The “Polar Wolf” is a three-point vehicle (a pair of skis up front and a track in the rear) intended to travel over snow at speeds of up to 60 km/h.
The snowmobile is driven by a rubberized fabric track made from a 300‑mm-wide conveyor belt joined into a loop with a homemade articulating hinge. Duralumin channel cleats are mounted on the outer surface of the track, while special brackets on the inner surface let the drive sprocket set the track in motion.
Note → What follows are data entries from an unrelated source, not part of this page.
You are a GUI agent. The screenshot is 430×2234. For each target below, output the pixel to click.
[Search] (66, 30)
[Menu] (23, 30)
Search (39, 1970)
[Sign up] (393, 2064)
1 — engine exhaust pipe; 2 — TG-200M engine (displacement 199 cm3, output 14 hp); 3 — fuel shutoff/sediment cock; 4 — steering column; 5 — fuel tank (10‑L aluminum jerrycan); 6 — handlebar; 7 — frame (steel tubes 40×2 and 30×2.5); 8 — rear spring-hydraulic shock absorber (from an Izh motorcycle); 9 — track carriage (steel tubes 30×2.5 and 22×2); 10,13,15,16 — track bogie wheels; 11 — bracket; 12 — track (rubberized conveyor belt); 14 — cleats (duralumin channel 20x10x2); 17 — steering link; 18 — bellcrank bracket (steel tube 22×2); 19 — skid (steel sheet s3); 20 — front spring-hydraulic shock absorber (from a Voskhod motorcycle); 21 — ski (laminated from 5‑mm plywood and laminate); 22 — safety hoop; 23 — drive sprocket of the track unit; 24 — tensioner (from an Izh motorcycle); 25 — brake disc; 26 — double-arm steering rocker; 27 — brake caliper
U-shaped brackets with threaded legs are bent from 6‑mm steel rod. To fabricate them quickly and, more importantly, identically, you need a simple forming jig. Hole layout in the track is done with a template: a duralumin plate drilled with pairs of 6.1‑mm holes—at least twenty pairs are required. Place the jig on the rubberized belt, weight it down, and punch the holes with a sharpened, hardened steel tube. Then shift the jig, align the last pair of holes in the belt and jig, bolt it in place, and repeat the punching cycle. The brackets are secured with bolts, nuts, and washers; after tightening, stake the protruding thread lightly to lock the nuts.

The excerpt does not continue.